Draft Genome Sequences of Salmonella enterica Serovar Enteritidis and Kentucky Isolates from Retail Poultry Sources.

The draft genome sequences of four Salmonella enterica serovar Enteritidis and Kentucky isolates were evaluated for biofilm formation and antibiotic resistance. The Salmonella serovar Kentucky strains CFS84 and CFS85 and Salmonella serovar Enteritidis strains CFS86 and CFS87 were isolated from retail poultry sources in Arkansas.

GENOME ANNOUNCEMENT

Salmonella enterica remains one of the most common foodborne pathogens causing illnesses leading to numerous hospitalizations and causing millions of dollars in health care costs and productivity losses (1, 2). Within the food industry, Salmonella spp. have been shown to possess the ability to form biofilms on processing equipment (3, 4). This ability can confer resistance to disinfection and allow bacteria to persist over time and serve as a reservoir for future contamination (5). Salmonella enterica serovar Enteritidis is one of the primary serovars associated with human illnesses in the United States and is often associated with the consumption of contaminated poultry products (6). S. enterica serovar Kentucky has been identified as one of the more commonly isolated serovars from poultry production and often possesses a multidrug resistance phenotype (6). Although S. Kentucky has been affiliated with fewer hospitalizations than other Salmonella serovars, it has demonstrated the ability to obtain and spread plasmids that contribute to increased virulence and colonization in poultry (7). These abilities could become problematic if the strains are allowed to persist in processing and storage environments.

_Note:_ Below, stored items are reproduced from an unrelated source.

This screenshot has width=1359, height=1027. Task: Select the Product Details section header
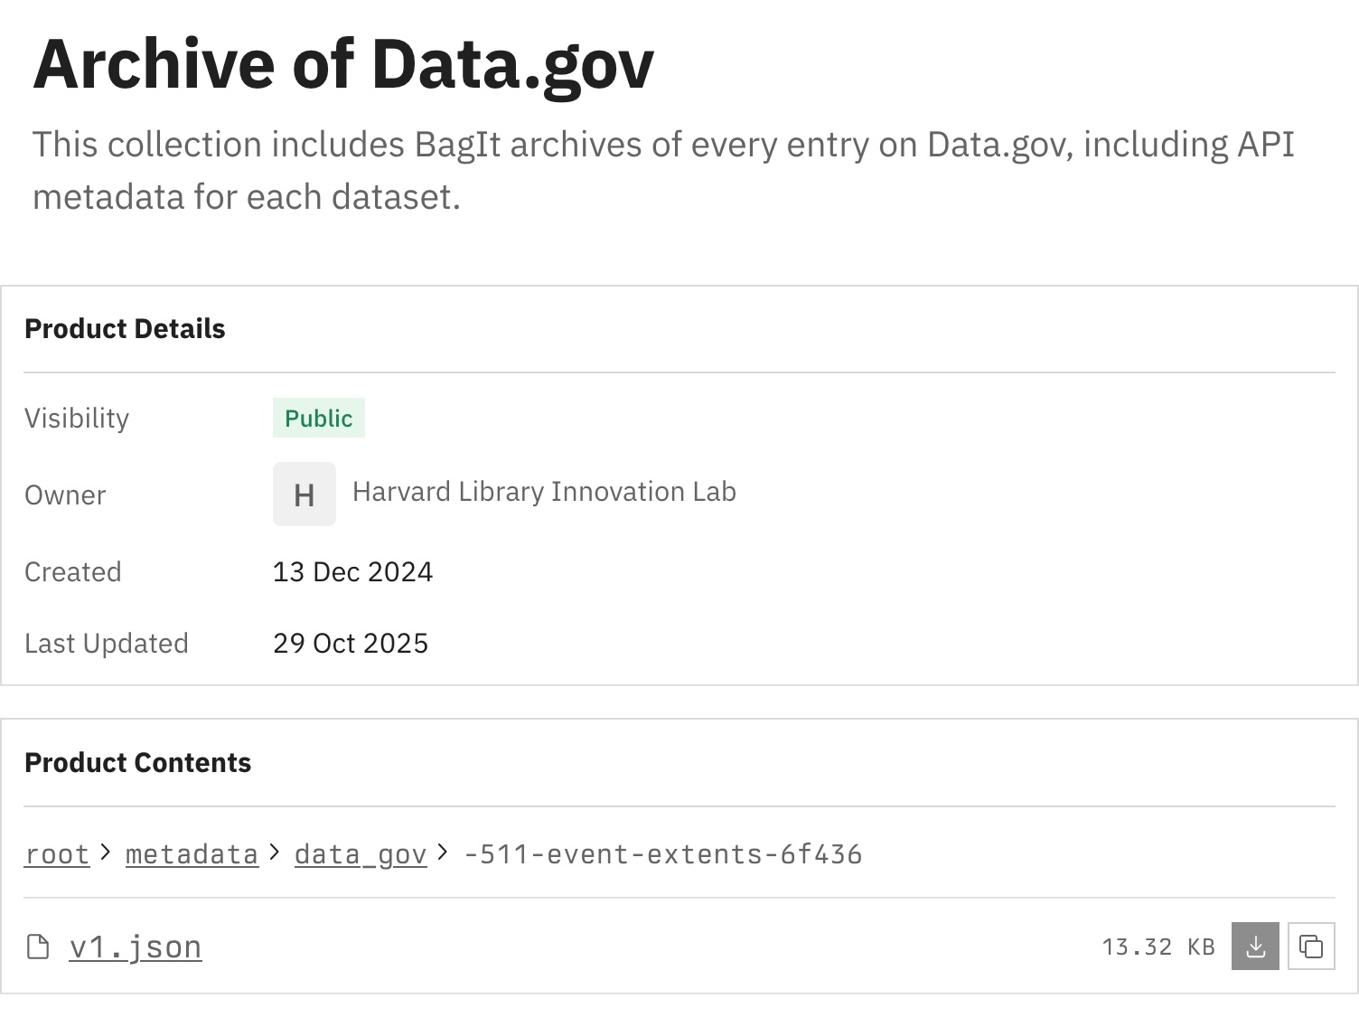pos(125,328)

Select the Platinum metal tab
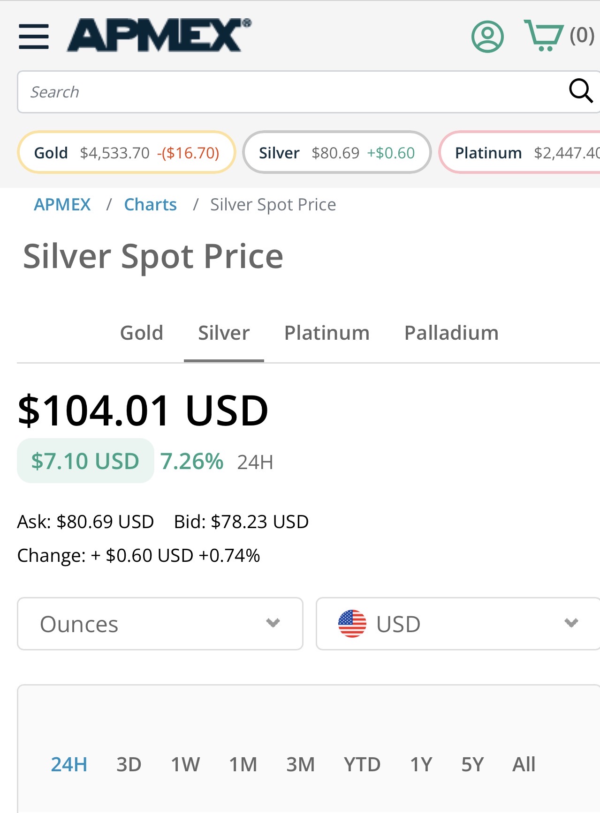[x=327, y=333]
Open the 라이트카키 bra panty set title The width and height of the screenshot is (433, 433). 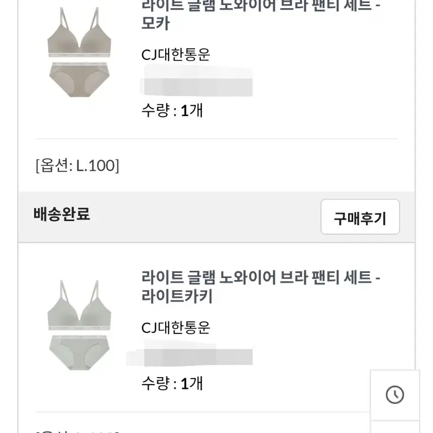pos(261,287)
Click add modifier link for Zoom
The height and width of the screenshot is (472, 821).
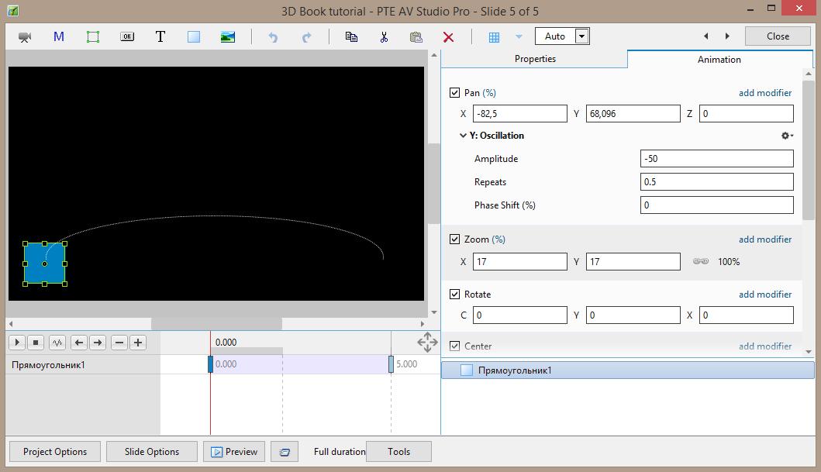764,239
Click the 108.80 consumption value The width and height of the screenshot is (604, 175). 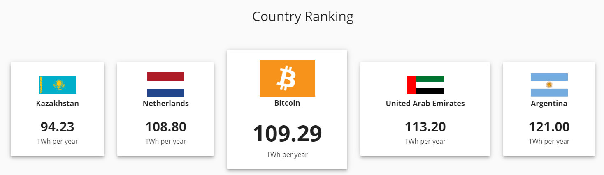click(166, 127)
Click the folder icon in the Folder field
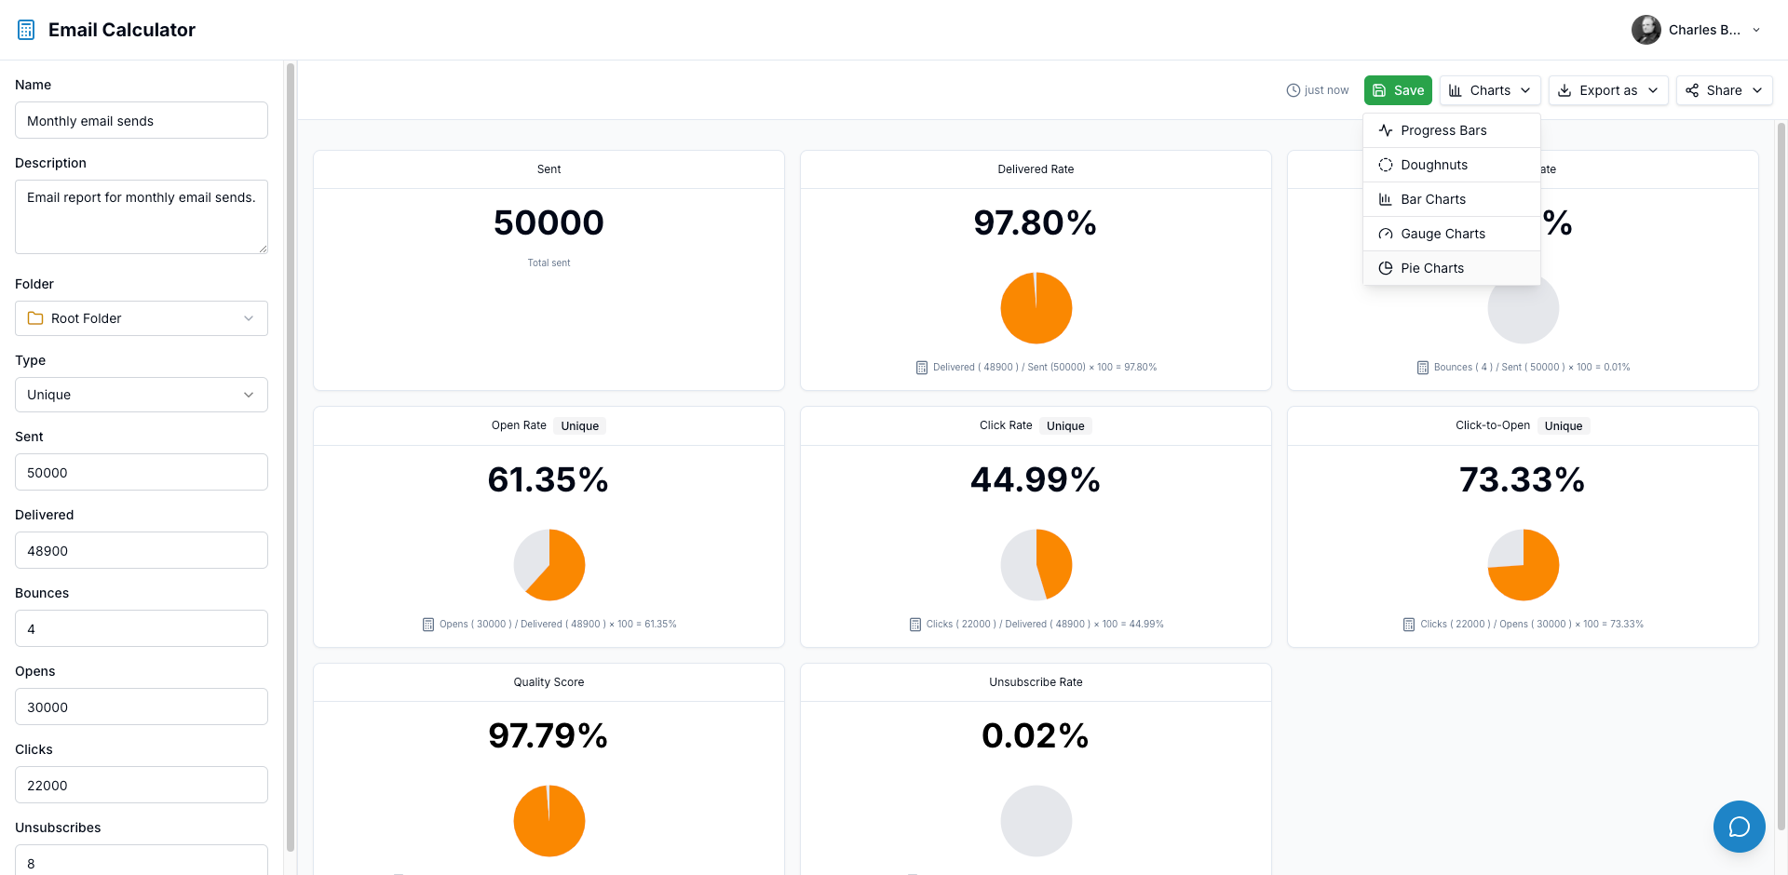This screenshot has height=875, width=1788. pyautogui.click(x=35, y=317)
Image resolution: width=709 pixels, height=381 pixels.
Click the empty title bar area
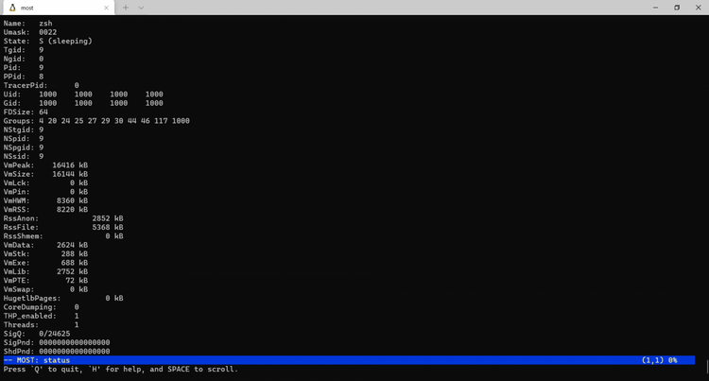point(393,8)

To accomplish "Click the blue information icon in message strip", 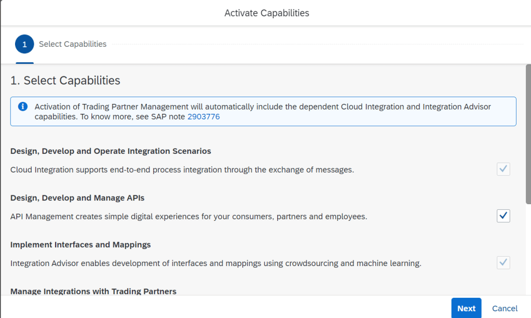I will 22,107.
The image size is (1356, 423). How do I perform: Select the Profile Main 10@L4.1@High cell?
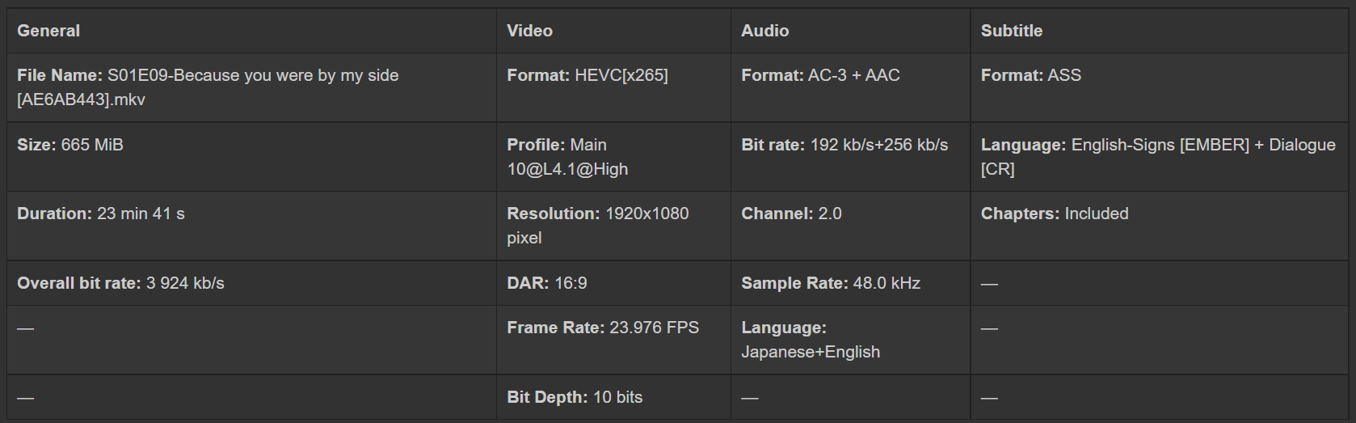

Four strains of S. enterica isolated from retail poultry carcasses from Arkansas were sequenced (Table 1) (8). Of these, two (CFS84 and CFS85) belonged to serovar Kentucky and two to serovar Enteritidis (CFS86 and CFS87). Phenotypic testing of the S. Enteritidis strains showed wild-type morphologies and biofilm growth, while the S. Kentucky strains exhibited morphologies and growth associated with increased extracellular matrix component production (our unpublished data). All strains were previously found to exhibit resistance to multiple antimicrobial agents, with each strain showing resistance to sulfisoxazole and novobiocin. Strain CFS84 demonstrated additional resistance to neomycin, and CFS86 encoded resistance to ampicillin and nalidixic acid as well. Both S. Kentucky strains were detected to carry plasmids identified as incompatibility type I1 (IncI1), while both S. Enteritidis strains carried IncFIIA plasmids (8). Analysis of the genome sequences may be useful in identifying mitigation strategies to control Salmonella spp. found in retail environments.

TABLE 1

Summary of the genome sequence analyses of Salmonella enterica strains from poultry in Arkansas

Strain	Serovar	No. of contigs	Assembly size (bp)	G+C content (%)	No. of CDSsa	No. of functional proteins	GenBank accession no.
CFS84	Kentucky	232	4,935,761	51.99	5,081	4,293	PHUN00000000
CFS85	Kentucky	151	4,908,583	51.98	4,987	4,230	PHUO00000000
CFS86	Enteritidis	128	4,665,166	52.13	4,724	4,159	PHUP00000000
CFS87	Enteritidis	95	4,656,278	52.14	4,705	4,136	PIJU00000000

CDSs, coding sequences.

To carry out whole-genome sequencing, total bacterial DNA was extracted using a DNeasy blood and tissue kit (Qiagen, Valencia, CA, USA). DNA libraries were constructed using the Nextera XT DNA sample kits (Illumina, San Diego, CA, USA). Sequencing reactions were carried out on an Illumina MiSeq instrument to generate 2 × 300 paired-end reads (9). Trimming and de novo assembly were performed using CLC Genomics Workbench version 9 (Qiagen, Germantown, MD, USA). Annotation of the draft genomes was done using Rapid Annotations using Subsystems Technology (RAST) (10), Pathosystems Resource Integration Center (PATRIC) (11), and the NCBI Prokaryotic Genome Automatic Annotation Pipeline (PGAAP) (12) (Table 1). Table 1 lists the numbers of contigs, predicted coding sequences, and functional proteins, as well as the G+C content for each of the sequenced strains.

Accession number(s).

This whole-genome shotgun project has been deposited at DDBJ/ENA/GenBank under the accession numbers listed in Table 1.